Other benefits to installing roundabouts, include:
- Improving safety for all road users – pedestrians, cyclists and motorists
- Reducing speed, which results in reduced number and severity of crashes
- Reducing traffic noise and vehicle emissions – compared to traditional signalized intersections, vehicles at roundabouts do not stop and accelerate, or idle
- Enhancing appearance of intersection
- Lower construction and maintenance costs compared to traffic lights (see comparison here)
Using a roundabout
In a roundabout, traffic flows in a counter-clockwise direction around a centre island, which helps to reduce traffic delays and collisions while continuing to keep traffic flowing. Drivers don't have to stop before entering a roundabout unless there is a vehicle or pedestrian in their way, so traffic flows slowly and continuously, in the same direction, and all exits are right turns.
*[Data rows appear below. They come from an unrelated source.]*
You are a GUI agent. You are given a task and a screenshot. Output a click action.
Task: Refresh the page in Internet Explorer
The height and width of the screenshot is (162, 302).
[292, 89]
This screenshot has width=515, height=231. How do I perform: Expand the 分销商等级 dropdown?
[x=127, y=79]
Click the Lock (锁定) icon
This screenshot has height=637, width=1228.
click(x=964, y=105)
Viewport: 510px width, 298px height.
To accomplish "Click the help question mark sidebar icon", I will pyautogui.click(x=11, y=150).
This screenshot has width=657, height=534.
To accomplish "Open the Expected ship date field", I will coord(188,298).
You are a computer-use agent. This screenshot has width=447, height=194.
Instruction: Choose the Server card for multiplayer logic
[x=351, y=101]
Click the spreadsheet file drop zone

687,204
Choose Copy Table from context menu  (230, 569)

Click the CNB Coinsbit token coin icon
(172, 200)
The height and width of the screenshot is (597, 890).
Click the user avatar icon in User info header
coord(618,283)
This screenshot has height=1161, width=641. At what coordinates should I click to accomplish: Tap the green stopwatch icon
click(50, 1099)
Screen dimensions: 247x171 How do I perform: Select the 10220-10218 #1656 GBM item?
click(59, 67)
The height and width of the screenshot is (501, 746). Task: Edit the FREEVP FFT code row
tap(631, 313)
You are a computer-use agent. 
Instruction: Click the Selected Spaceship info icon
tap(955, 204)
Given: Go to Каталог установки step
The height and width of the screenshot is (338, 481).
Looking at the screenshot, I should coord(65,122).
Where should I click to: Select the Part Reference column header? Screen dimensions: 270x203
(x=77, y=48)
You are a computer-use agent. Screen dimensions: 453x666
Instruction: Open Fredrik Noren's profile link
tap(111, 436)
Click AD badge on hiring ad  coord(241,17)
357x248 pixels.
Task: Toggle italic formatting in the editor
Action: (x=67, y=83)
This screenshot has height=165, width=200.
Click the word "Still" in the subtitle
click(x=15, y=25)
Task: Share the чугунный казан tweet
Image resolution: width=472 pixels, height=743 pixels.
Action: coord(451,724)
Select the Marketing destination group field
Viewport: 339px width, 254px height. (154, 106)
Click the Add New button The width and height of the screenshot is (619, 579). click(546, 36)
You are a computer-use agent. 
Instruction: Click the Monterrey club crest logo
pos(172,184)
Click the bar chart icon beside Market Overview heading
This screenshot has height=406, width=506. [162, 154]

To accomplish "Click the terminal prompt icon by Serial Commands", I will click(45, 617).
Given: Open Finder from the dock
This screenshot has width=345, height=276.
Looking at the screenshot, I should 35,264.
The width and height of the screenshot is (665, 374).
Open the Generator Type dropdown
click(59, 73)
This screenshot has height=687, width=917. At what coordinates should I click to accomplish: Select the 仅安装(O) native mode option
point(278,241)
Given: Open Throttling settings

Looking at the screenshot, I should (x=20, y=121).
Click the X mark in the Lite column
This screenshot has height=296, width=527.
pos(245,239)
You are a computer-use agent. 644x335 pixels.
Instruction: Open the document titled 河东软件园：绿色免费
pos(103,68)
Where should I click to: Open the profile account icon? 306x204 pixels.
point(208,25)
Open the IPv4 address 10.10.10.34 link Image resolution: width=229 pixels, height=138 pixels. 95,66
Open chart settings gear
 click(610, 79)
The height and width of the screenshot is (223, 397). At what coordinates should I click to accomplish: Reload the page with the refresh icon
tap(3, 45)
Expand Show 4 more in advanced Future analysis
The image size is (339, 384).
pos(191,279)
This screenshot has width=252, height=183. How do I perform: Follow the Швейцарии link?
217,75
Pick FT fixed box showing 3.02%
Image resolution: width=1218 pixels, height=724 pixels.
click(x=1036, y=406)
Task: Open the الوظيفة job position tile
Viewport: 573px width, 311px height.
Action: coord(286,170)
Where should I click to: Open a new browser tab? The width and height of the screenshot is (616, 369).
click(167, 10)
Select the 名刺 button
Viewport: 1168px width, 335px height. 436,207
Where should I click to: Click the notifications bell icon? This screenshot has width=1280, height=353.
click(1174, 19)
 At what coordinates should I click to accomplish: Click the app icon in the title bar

To use a roundabout safely, remember:
- When your car approaches a roundabout, slow down and watch for pedestrians. If there are any pedestrians at the cross walk, wait for them to cross.
- Wait for a safe gap in traffic already in the circle before you enter the circle.
- Traffic inside the roundabout has the right-of-way and vehicles entering the roundabout must yield. That means that when you are in the roundabout, do NOT stop to let other vehicles enter.
- Follow the traffic signs and road markings, and signal before choosing your exit.
- As you exit, watch for pedestrians. If there are any pedestrians at the cross walk, wait for them to cross.
Roundabouts are always designed to ensure emergency vehicles can safely pass through.